── EXTRACT PROVIDED ──

Unlike many of these historic cemeteries, the one at the old Nevada State asylum has not a single grave marker left to identify the graves of at least 767 and possibly as many as 1200 former residents of Nevada whose remains are buried there. During the years from 1882 to 1949, many of the patients of the old insane asylum who happened to die there were buried on the grounds of the hospital. What started out as a neat and orderly graveyard eventually became little more than a mass grave where the hundreds of deceased patients were buried in a haphazard fashion with some actually being buried one atop another. These burials were often done by other patients of the hospital.

Conditions deteriorated during the 1940s when a large pipeline was installed through the cemetery and several of the graves were ripped apart and the remains were later shoved back into the excavation to become backfill. As a small child, I was witness to this and other desecrations. When 21st Street was constructed in 1977, several graves were accidentally dug up and had to be reinterred inside the cemetery boundary. The City of Sparks constructed a kiddie park atop part of the cemetery and uncovered even more remains. Recent excavations on 21st Street in 2010 uncovered at least four sets of remains which were eventually released to me to be reinterred near the new memorial marker.

In my book, Chronicles of the Comstock, I tell about several former residents of the Comstock who were patients of the asylum and were buried in the infamous old cemetery. Perhaps most recognized of these was Mrs. Piper, wife of John Piper, who built and operated Piper’s Opera House in Virginia City. Many of these people had become insane from causes related to the difficult living conditions experienced by the miners, mill workers and other people living on the Comstock.

───

WHAT TO WORK ON -
a: According to the passage on the old Nevada State asylum cemetery, during which years were patients who died at the asylum buried on the hospital grounds?
b: From the passage on the old Nevada State asylum cemetery, write out the text from "Conditions deteriorated during" up to and including "new memorial marker.".
c: In the passage on the old Nevada State asylum cemetery, why did several graves have to be reinterred inside the cemetery boundary in 1977?

── DATA EXTRACTS ──

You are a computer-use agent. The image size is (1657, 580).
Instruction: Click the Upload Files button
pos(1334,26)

───
── DATA EXTRACTS ──

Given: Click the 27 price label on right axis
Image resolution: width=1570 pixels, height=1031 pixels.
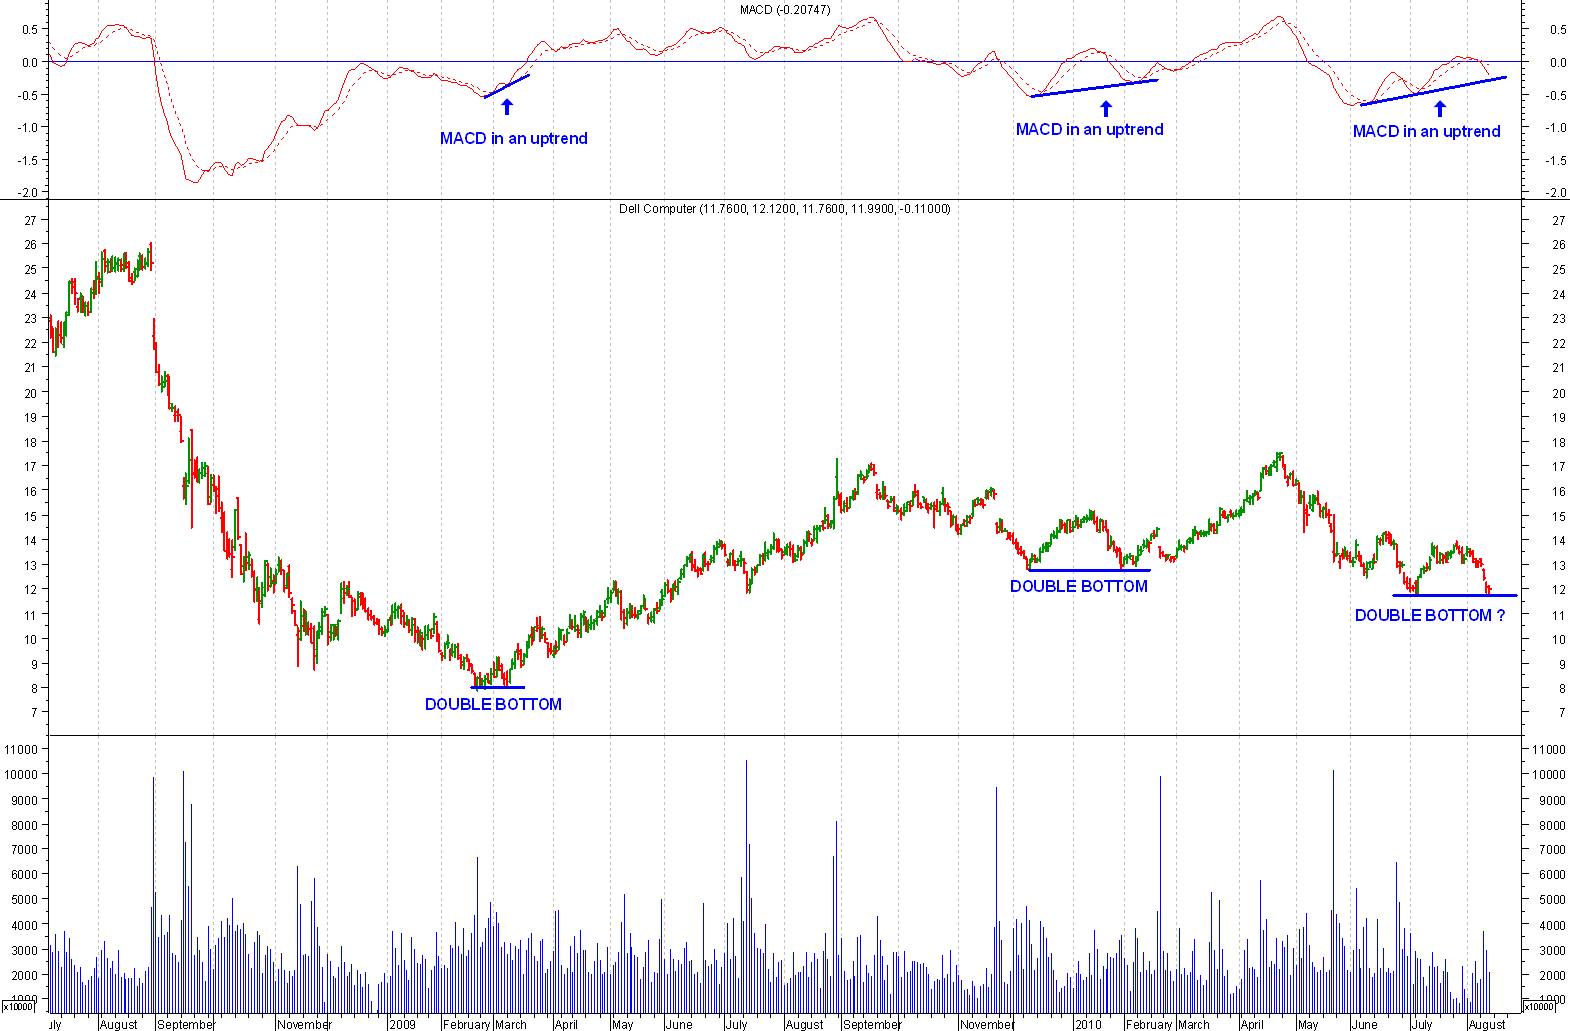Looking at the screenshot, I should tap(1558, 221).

───

EXERCISE SOLUTIONS -
a: From 1882 to 1949.

b:
Conditions deteriorated during the 1940s when a large pipeline was installed through the cemetery and several of the graves were ripped apart and the remains were later shoved back into the excavation to become backfill. As a small child, I was witness to this and other desecrations. When 21st Street was constructed in 1977, several graves were accidentally dug up and had to be reinterred inside the cemetery boundary. The City of Sparks constructed a kiddie park atop part of the cemetery and uncovered even more remains. Recent excavations on 21st Street in 2010 uncovered at least four sets of remains which were eventually released to me to be reinterred near the new memorial marker.

c: Several graves were accidentally dug up when 21st Street was constructed in 1977, so they had to be reinterred inside the cemetery boundary.